Tensões em torno da Missa
Um desentendimento recente entre um ex-frequentador da Missa Tradicional celebrada na Administração Apostólica e fiéis atualmente vinculados à comunidade lançou novamente ao espaço público uma questão recorrente no catolicismo contemporâneo: a Missa segundo o rito reformado constitui apenas uma opção litúrgica distinta ou representa, em si mesma, uma ruptura doutrinal? O conflito, que em certos momentos descambou para ataques pessoais e fofocas — sintomas do que René Girard identificaria como “perda do objeto”, quando a discussão se desloca do tema central para a hostilidade interpessoal —, reacendeu um debate que, embora antigo, parece ganhar intensidade em ciclos recentes.

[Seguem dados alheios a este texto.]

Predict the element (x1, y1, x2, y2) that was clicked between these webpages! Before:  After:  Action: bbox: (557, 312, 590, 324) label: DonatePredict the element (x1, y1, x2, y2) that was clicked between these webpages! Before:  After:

É indisputável que os gestos litúrgicos da Igreja se apoiam na Escritura e na Tradição. Ao mesmo tempo, a própria história da liturgia mostra que existe margem legítima para diversidade na expressão concreta desses princípios. Não se trata de relativizar conteúdos doutrinais, mas de reconhecer que a aplicação prática de fundamentos abstratos não ocorre em regime de uniformidade absoluta — algo que somente sistemas totalitários conseguem impor. Exigir que um rito, com sua estrutura simbólica e justamente por isso polissêmica, “confesse” uma doutrina contrária à tradicional, como se pudesse ser coagido a se transformar em tratado teológico, parece um deslocamento de expectativas: à Missa Nova se pede algo que nenhuma forma ritual é capaz de entregar.

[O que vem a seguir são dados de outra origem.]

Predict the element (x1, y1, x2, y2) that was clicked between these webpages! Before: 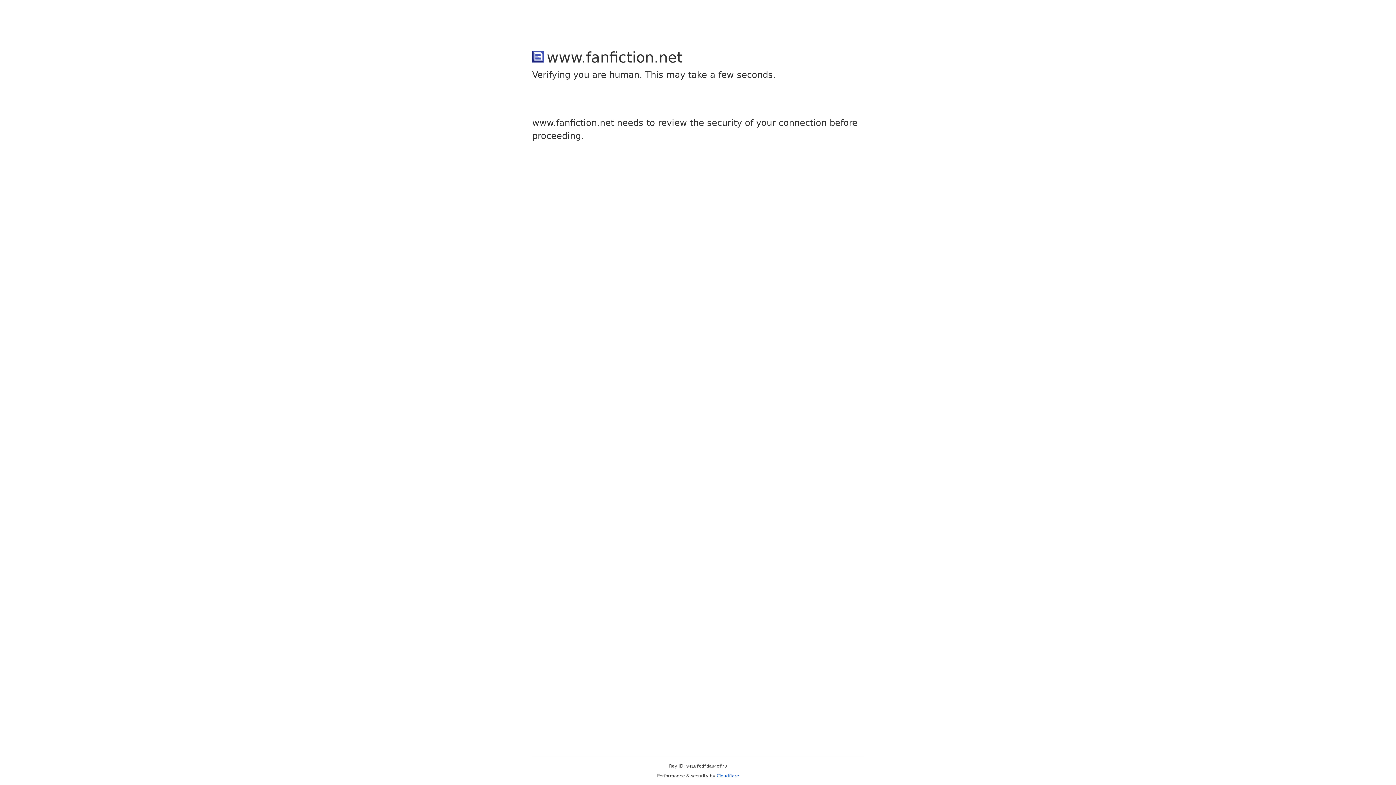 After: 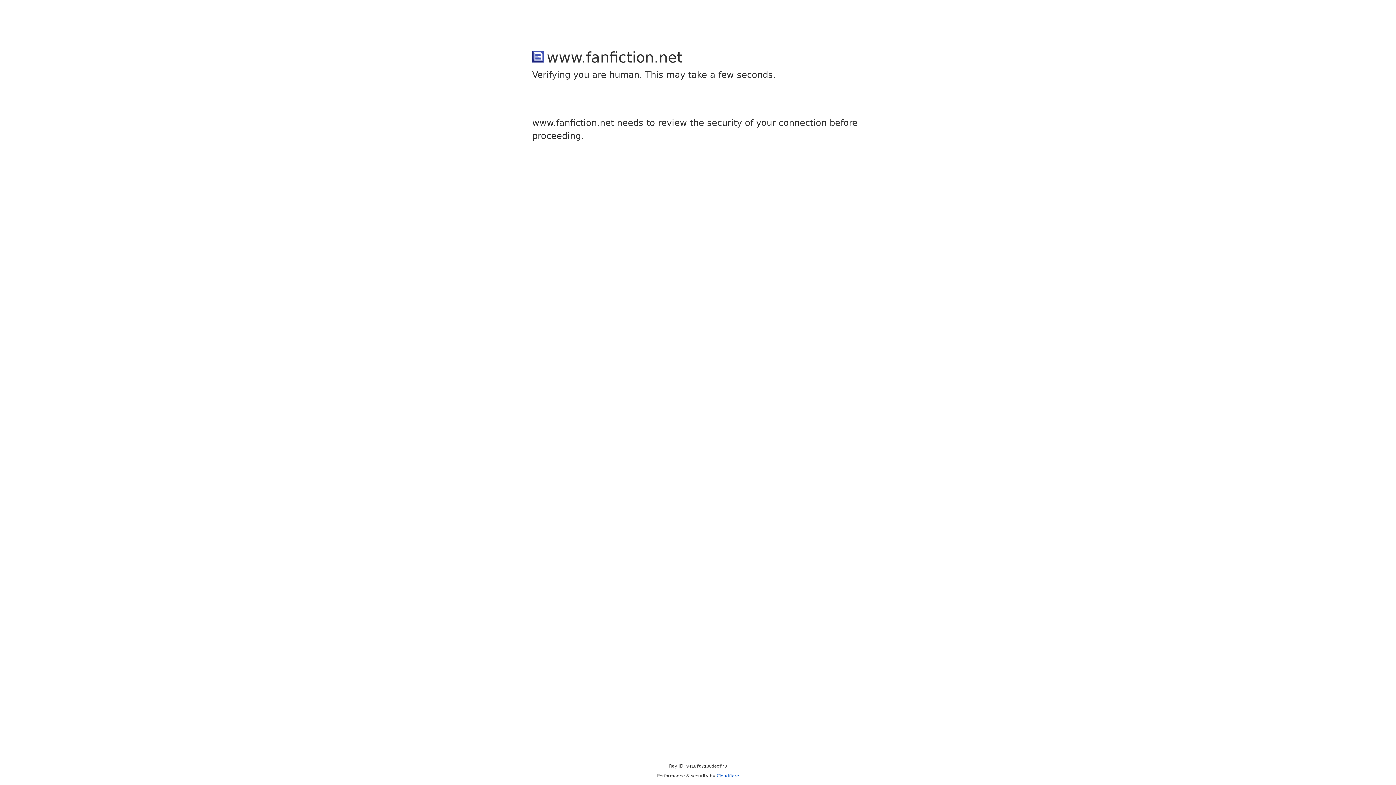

Nesse quadro, a legitimidade do rito reformado não se encontra em questão: ele está plenamente inserido na vida doutrinária da Igreja. Paralelamente, a Missa antiga continua a existir por efeito de uma tolerância institucional voltada a uma sensibilidade litúrgica ainda viva — e que, por essa mesma tolerância, tende a subsistir por algum tempo. Essa convivência é precária, ainda que reconhecida juridicamente em bases mais firmes no caso da Administração Apostólica, cuja lei especial não foi afetada diretamente pela Traditionis Custodes. Para além do direito, todavia, é sempre um convívio que impõe desafios de compreensão de parte à parte.
Entre eles está o problema da coerência por parte dos tolerados: receber a concessão de celebrar o rito antigo pressupõe não apenas a observância formal das normas canônicas, mas também uma conduta marcada pela disposição ao convívio. Parece haver uma contradição entre usufruir de uma política de tolerância e adotar posturas intolerantes diante de outros. Sob esse prisma, ao menos em tese, não seria razoável, como pode ter sido cogitado pelas autoridades da Administração, interditar um fiel — ainda que crítico ou dissidente de Roma — de simplesmente assistir às celebrações.
Por outro lado, o cenário não é desprovido de tensões intraeclesiais. A coexistência com vozes abertamente críticas aos últimos pontificados representa um risco institucional para comunidades vinculadas à liturgia tradicional, frequentemente suspeitas de alimentar resistências à autoridade de Roma. Ao afastar um frequentador identificado com posturas de insubmissão, a Administração Apostólica pareceria sinalizar fidelidade inequívoca à autoridade papal.
A questão decisiva é saber se essa sinalização alcançaria o destinatário pretendido no mesmo idioma deste. Em outras palavras, é legítimo perguntar se a linguagem usada localmente — a exclusão de um indivíduo dissidente — seria compreendida pela Santa Sé e pelo Papa sob o signo da fidelidade. O gesto pode ser interpretado menos como prova de adesão e mais como um sinal de que, em torno da Missa antiga, persiste um ambiente conflituoso, no qual a lealdade a Roma precisaria ser reiteradamente demonstrada por meio de atos de contenção.
Além disso, tal estratégia destoaria de uma das marcas mais evidentes do papado recente: a aposta no irenismo, ou seja, na disposição ao diálogo, à integração e à reconciliação mais do que no confronto direto. Em um contexto no qual a Igreja busca reduzir antagonismos externos e internos, toda medida de exclusão que personalize conflitos corre o risco de gerar novas vítimas simbólicas e aprofundar divisões, em vez de curá-las.
Assim, caso a Administração Apostólica entenda ser necessário afastar periodicamente aqueles que radicalizam o apego à tradição a ponto de romper com Roma, não é certo que isso produza o efeito de tranquilizar o centro da Igreja. Pelo contrário, pode consolidar a impressão de que o entorno da Missa antiga abriga focos de resistência à obediência, exigindo vigilância constante. A tentativa de demonstrar fidelidade pode, paradoxalmente, resultar na exposição de uma fragilidade: a dificuldade de harmonizar tradição, pluralidade sensível e comunhão eclesial sem recorrer a mecanismos excludentes.